When an open boat bearing illegal immigrants to Europe from Libya lost power, Boudafel, a Maltese tug towing a tuna-breeding plant to Spain threw those on board a line and proceeded to give them a tow.
The boat then foundered and sank, and the Maltese tug, obeying orders from owners ashore, refused to stop to provide further assistance.
Survivors were left to cling to the buoys holding up the tuna farm’s system of nets. In the end, 27 young men were rescued by the Italian Navy.
The Independent:
For three days and three nights, these African migrants clung desperately to life. Their means of survival is a tuna net, being towed across the Mediterranean by a Maltese tug that refused to take them on board after their frail boat sank.
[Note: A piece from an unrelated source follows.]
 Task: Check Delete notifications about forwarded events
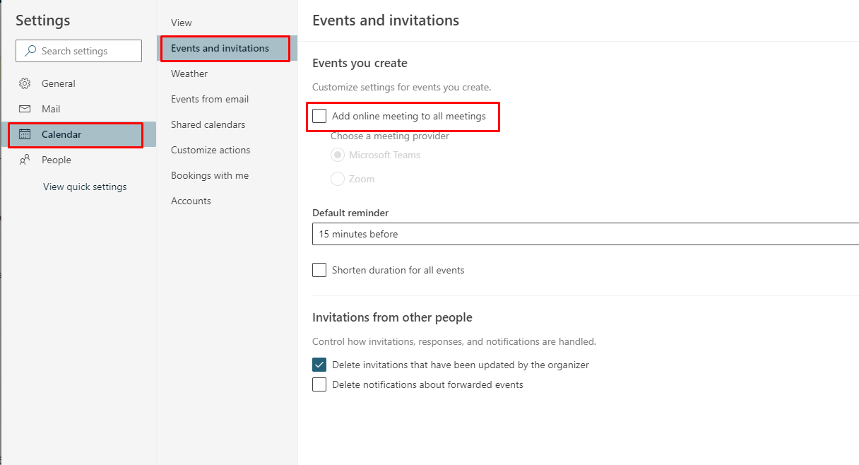319,384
Malta and Libya, where they had embarked on their perilous journey, washed their hands of them. Eventually, they were rescued by the Italian navy.
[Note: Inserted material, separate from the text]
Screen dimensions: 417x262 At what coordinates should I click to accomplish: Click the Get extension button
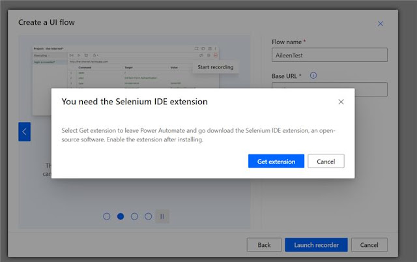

The astonishing picture shows them hanging on to the buoys that support the narrow runway that runs around the top of the net. They had had practically nothing to eat or drink.
Last night, on the island of Lampedusa, the 27 young men – from Ghana, Nigeria, Cameroon, Sudan and other countries – told of their ordeal. As their flimsy boat from Libya floundered adrift for six days, two fishing boats failed to rescue them. On Wednesday, the Maltese boat, the Budafel allowed them to mount the walkway but refused to have them on board.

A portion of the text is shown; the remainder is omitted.